(Task material Opens)
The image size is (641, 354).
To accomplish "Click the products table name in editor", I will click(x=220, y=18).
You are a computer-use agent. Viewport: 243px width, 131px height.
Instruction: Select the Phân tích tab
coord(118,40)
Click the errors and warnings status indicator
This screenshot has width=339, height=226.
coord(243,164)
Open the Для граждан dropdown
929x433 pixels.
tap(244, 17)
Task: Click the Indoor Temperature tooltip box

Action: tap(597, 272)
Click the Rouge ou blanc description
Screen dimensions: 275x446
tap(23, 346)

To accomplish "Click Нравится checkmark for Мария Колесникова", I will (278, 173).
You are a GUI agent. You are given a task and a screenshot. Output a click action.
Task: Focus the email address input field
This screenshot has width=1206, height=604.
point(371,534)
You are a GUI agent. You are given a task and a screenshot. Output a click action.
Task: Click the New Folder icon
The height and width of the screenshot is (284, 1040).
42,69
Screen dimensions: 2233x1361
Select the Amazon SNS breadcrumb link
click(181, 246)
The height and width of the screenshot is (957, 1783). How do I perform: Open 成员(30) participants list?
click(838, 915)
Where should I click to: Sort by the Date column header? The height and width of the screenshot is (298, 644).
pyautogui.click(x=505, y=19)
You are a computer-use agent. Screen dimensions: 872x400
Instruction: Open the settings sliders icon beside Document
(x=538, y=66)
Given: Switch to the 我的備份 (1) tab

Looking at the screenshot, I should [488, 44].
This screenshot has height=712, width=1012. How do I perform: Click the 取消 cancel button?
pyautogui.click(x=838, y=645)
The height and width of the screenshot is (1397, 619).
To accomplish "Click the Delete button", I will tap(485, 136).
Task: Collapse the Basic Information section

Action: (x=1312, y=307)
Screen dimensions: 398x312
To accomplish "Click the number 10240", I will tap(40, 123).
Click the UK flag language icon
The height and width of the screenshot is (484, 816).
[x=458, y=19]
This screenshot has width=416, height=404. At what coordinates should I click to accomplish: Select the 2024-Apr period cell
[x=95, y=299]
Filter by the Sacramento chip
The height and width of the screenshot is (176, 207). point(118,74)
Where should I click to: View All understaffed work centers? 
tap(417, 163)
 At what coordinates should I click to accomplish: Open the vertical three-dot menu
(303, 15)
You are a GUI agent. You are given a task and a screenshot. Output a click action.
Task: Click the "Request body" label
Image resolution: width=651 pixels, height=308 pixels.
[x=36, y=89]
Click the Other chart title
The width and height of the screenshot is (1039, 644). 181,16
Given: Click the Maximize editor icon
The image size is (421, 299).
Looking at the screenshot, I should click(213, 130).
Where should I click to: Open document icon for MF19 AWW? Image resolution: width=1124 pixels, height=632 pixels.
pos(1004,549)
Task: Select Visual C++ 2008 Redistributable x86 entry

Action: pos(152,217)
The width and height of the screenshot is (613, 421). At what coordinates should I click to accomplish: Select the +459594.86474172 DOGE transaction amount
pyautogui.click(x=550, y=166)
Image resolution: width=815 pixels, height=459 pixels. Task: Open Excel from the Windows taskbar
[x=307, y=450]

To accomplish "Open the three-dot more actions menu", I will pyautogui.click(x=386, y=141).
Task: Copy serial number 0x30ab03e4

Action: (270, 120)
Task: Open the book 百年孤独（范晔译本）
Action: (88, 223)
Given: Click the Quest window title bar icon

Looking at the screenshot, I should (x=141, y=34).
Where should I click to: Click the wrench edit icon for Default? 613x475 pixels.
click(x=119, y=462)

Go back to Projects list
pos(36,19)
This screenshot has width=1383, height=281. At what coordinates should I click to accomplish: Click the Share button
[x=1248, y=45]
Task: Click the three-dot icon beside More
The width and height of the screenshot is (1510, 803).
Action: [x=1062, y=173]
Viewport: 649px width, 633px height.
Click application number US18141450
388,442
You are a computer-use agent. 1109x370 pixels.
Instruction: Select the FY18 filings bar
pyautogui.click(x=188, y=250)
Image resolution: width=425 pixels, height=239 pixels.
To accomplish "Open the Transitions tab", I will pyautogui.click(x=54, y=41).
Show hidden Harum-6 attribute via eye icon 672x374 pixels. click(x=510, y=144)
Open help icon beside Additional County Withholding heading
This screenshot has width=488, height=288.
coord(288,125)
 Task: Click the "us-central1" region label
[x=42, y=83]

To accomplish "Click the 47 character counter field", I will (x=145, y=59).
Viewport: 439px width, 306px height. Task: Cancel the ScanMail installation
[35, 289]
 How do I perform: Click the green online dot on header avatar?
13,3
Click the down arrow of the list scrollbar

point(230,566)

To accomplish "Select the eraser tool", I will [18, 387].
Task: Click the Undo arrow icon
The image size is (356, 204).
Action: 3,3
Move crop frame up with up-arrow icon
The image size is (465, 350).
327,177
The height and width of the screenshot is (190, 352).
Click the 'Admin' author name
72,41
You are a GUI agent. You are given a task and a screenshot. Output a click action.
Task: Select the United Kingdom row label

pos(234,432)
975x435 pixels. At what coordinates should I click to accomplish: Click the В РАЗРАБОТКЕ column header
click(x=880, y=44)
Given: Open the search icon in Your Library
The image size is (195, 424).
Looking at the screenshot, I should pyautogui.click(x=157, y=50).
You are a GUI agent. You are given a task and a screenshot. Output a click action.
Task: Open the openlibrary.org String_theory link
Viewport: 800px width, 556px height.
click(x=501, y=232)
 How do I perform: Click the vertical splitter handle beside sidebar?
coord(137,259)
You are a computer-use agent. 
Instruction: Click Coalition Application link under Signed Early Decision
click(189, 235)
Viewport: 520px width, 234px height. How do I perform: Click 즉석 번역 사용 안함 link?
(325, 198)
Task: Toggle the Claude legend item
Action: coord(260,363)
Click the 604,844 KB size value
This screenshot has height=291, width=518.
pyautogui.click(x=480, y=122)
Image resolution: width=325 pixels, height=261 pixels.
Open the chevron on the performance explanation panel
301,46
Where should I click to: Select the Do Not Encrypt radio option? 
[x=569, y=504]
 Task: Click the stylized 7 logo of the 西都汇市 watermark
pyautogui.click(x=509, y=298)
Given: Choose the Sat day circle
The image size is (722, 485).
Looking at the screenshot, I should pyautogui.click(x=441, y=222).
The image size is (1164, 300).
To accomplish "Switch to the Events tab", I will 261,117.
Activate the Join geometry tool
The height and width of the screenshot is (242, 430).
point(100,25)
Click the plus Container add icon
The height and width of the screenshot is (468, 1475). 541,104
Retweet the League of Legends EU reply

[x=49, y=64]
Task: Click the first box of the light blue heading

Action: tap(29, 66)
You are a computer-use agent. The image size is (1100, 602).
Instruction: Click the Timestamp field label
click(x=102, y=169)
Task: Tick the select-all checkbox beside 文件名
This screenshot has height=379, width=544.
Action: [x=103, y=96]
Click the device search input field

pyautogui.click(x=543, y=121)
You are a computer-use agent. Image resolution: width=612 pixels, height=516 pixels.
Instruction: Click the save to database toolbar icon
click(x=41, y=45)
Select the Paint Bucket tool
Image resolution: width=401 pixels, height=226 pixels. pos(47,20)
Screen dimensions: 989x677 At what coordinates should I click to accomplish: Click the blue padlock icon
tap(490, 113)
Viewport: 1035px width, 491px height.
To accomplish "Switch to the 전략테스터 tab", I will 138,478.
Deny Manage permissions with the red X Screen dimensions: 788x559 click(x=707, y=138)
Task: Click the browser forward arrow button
(Task material Closes)
» **What you need to do**
All of the data, from the first line to the last, should be written out exactly.

» **Solution below**
The image size is (641, 354).
To accomplish "Click the products table name in editor", I will click(x=220, y=18).
You are a computer-use agent. Viewport: 243px width, 131px height.
Instruction: Select the Phân tích tab
coord(118,40)
Click the errors and warnings status indicator
This screenshot has width=339, height=226.
coord(243,164)
Open the Для граждан dropdown
929x433 pixels.
tap(244, 17)
Task: Click the Indoor Temperature tooltip box

Action: tap(597, 272)
Click the Rouge ou blanc description
Screen dimensions: 275x446
tap(23, 346)

To accomplish "Click Нравится checkmark for Мария Колесникова", I will (278, 173).
You are a GUI agent. You are given a task and a screenshot. Output a click action.
Task: Focus the email address input field
This screenshot has width=1206, height=604.
point(371,534)
You are a GUI agent. You are given a task and a screenshot. Output a click action.
Task: Click the New Folder icon
The height and width of the screenshot is (284, 1040).
42,69
Screen dimensions: 2233x1361
Select the Amazon SNS breadcrumb link
click(181, 246)
The height and width of the screenshot is (957, 1783). How do I perform: Open 成员(30) participants list?
click(838, 915)
Where should I click to: Sort by the Date column header? The height and width of the screenshot is (298, 644).
pyautogui.click(x=505, y=19)
You are a computer-use agent. Screen dimensions: 872x400
Instruction: Open the settings sliders icon beside Document
(x=538, y=66)
Given: Switch to the 我的備份 (1) tab

Looking at the screenshot, I should [488, 44].
This screenshot has height=712, width=1012. How do I perform: Click the 取消 cancel button?
pyautogui.click(x=838, y=645)
The height and width of the screenshot is (1397, 619).
To accomplish "Click the Delete button", I will tap(485, 136).
Task: Collapse the Basic Information section

Action: (x=1312, y=307)
Screen dimensions: 398x312
To accomplish "Click the number 10240", I will tap(40, 123).
Click the UK flag language icon
The height and width of the screenshot is (484, 816).
[x=458, y=19]
This screenshot has width=416, height=404. At what coordinates should I click to accomplish: Select the 2024-Apr period cell
[x=95, y=299]
Filter by the Sacramento chip
The height and width of the screenshot is (176, 207). point(118,74)
Where should I click to: View All understaffed work centers? 
tap(417, 163)
 At what coordinates should I click to accomplish: Open the vertical three-dot menu
(303, 15)
You are a GUI agent. You are given a task and a screenshot. Output a click action.
Task: Click the "Request body" label
Image resolution: width=651 pixels, height=308 pixels.
[x=36, y=89]
Click the Other chart title
The width and height of the screenshot is (1039, 644). 181,16
Given: Click the Maximize editor icon
The image size is (421, 299).
Looking at the screenshot, I should click(213, 130).
Where should I click to: Open document icon for MF19 AWW? Image resolution: width=1124 pixels, height=632 pixels.
pos(1004,549)
Task: Select Visual C++ 2008 Redistributable x86 entry

Action: pos(152,217)
The width and height of the screenshot is (613, 421). At what coordinates should I click to accomplish: Select the +459594.86474172 DOGE transaction amount
pyautogui.click(x=550, y=166)
Image resolution: width=815 pixels, height=459 pixels. Task: Open Excel from the Windows taskbar
[x=307, y=450]

To accomplish "Open the three-dot more actions menu", I will pyautogui.click(x=386, y=141).
Task: Copy serial number 0x30ab03e4

Action: (270, 120)
Task: Open the book 百年孤独（范晔译本）
Action: (88, 223)
Given: Click the Quest window title bar icon

Looking at the screenshot, I should (x=141, y=34).
Where should I click to: Click the wrench edit icon for Default? 613x475 pixels.
click(x=119, y=462)

Go back to Projects list
pos(36,19)
This screenshot has width=1383, height=281. At what coordinates should I click to accomplish: Click the Share button
[x=1248, y=45]
Task: Click the three-dot icon beside More
The width and height of the screenshot is (1510, 803).
Action: [x=1062, y=173]
Viewport: 649px width, 633px height.
Click application number US18141450
388,442
You are a computer-use agent. 1109x370 pixels.
Instruction: Select the FY18 filings bar
pyautogui.click(x=188, y=250)
Image resolution: width=425 pixels, height=239 pixels.
To accomplish "Open the Transitions tab", I will pyautogui.click(x=54, y=41).
Show hidden Harum-6 attribute via eye icon 672x374 pixels. click(x=510, y=144)
Open help icon beside Additional County Withholding heading
This screenshot has width=488, height=288.
coord(288,125)
 Task: Click the "us-central1" region label
[x=42, y=83]

To accomplish "Click the 47 character counter field", I will (x=145, y=59).
Viewport: 439px width, 306px height. Task: Cancel the ScanMail installation
[35, 289]
 How do I perform: Click the green online dot on header avatar?
13,3
Click the down arrow of the list scrollbar

point(230,566)

To accomplish "Select the eraser tool", I will [18, 387].
Task: Click the Undo arrow icon
The image size is (356, 204).
Action: 3,3
Move crop frame up with up-arrow icon
The image size is (465, 350).
327,177
The height and width of the screenshot is (190, 352).
Click the 'Admin' author name
72,41
You are a GUI agent. You are given a task and a screenshot. Output a click action.
Task: Select the United Kingdom row label

pos(234,432)
975x435 pixels. At what coordinates should I click to accomplish: Click the В РАЗРАБОТКЕ column header
click(x=880, y=44)
Given: Open the search icon in Your Library
The image size is (195, 424).
Looking at the screenshot, I should pyautogui.click(x=157, y=50).
You are a GUI agent. You are given a task and a screenshot. Output a click action.
Task: Open the openlibrary.org String_theory link
Viewport: 800px width, 556px height.
click(x=501, y=232)
 How do I perform: Click the vertical splitter handle beside sidebar?
coord(137,259)
You are a computer-use agent. 
Instruction: Click Coalition Application link under Signed Early Decision
click(189, 235)
Viewport: 520px width, 234px height. How do I perform: Click 즉석 번역 사용 안함 link?
(325, 198)
Task: Toggle the Claude legend item
Action: coord(260,363)
Click the 604,844 KB size value
This screenshot has height=291, width=518.
pyautogui.click(x=480, y=122)
Image resolution: width=325 pixels, height=261 pixels.
Open the chevron on the performance explanation panel
301,46
Where should I click to: Select the Do Not Encrypt radio option? 
[x=569, y=504]
 Task: Click the stylized 7 logo of the 西都汇市 watermark
pyautogui.click(x=509, y=298)
Given: Choose the Sat day circle
The image size is (722, 485).
Looking at the screenshot, I should pyautogui.click(x=441, y=222).
The image size is (1164, 300).
To accomplish "Switch to the Events tab", I will 261,117.
Activate the Join geometry tool
The height and width of the screenshot is (242, 430).
point(100,25)
Click the plus Container add icon
The height and width of the screenshot is (468, 1475). 541,104
Retweet the League of Legends EU reply

[x=49, y=64]
Task: Click the first box of the light blue heading

Action: tap(29, 66)
You are a computer-use agent. The image size is (1100, 602).
Instruction: Click the Timestamp field label
click(x=102, y=169)
Task: Tick the select-all checkbox beside 文件名
This screenshot has height=379, width=544.
Action: [x=103, y=96]
Click the device search input field

pyautogui.click(x=543, y=121)
You are a computer-use agent. Image resolution: width=612 pixels, height=516 pixels.
Instruction: Click the save to database toolbar icon
click(x=41, y=45)
Select the Paint Bucket tool
Image resolution: width=401 pixels, height=226 pixels. pos(47,20)
Screen dimensions: 989x677 At what coordinates should I click to accomplish: Click the blue padlock icon
tap(490, 113)
Viewport: 1035px width, 491px height.
To accomplish "Switch to the 전략테스터 tab", I will 138,478.
Deny Manage permissions with the red X Screen dimensions: 788x559 click(x=707, y=138)
Task: Click the browser forward arrow button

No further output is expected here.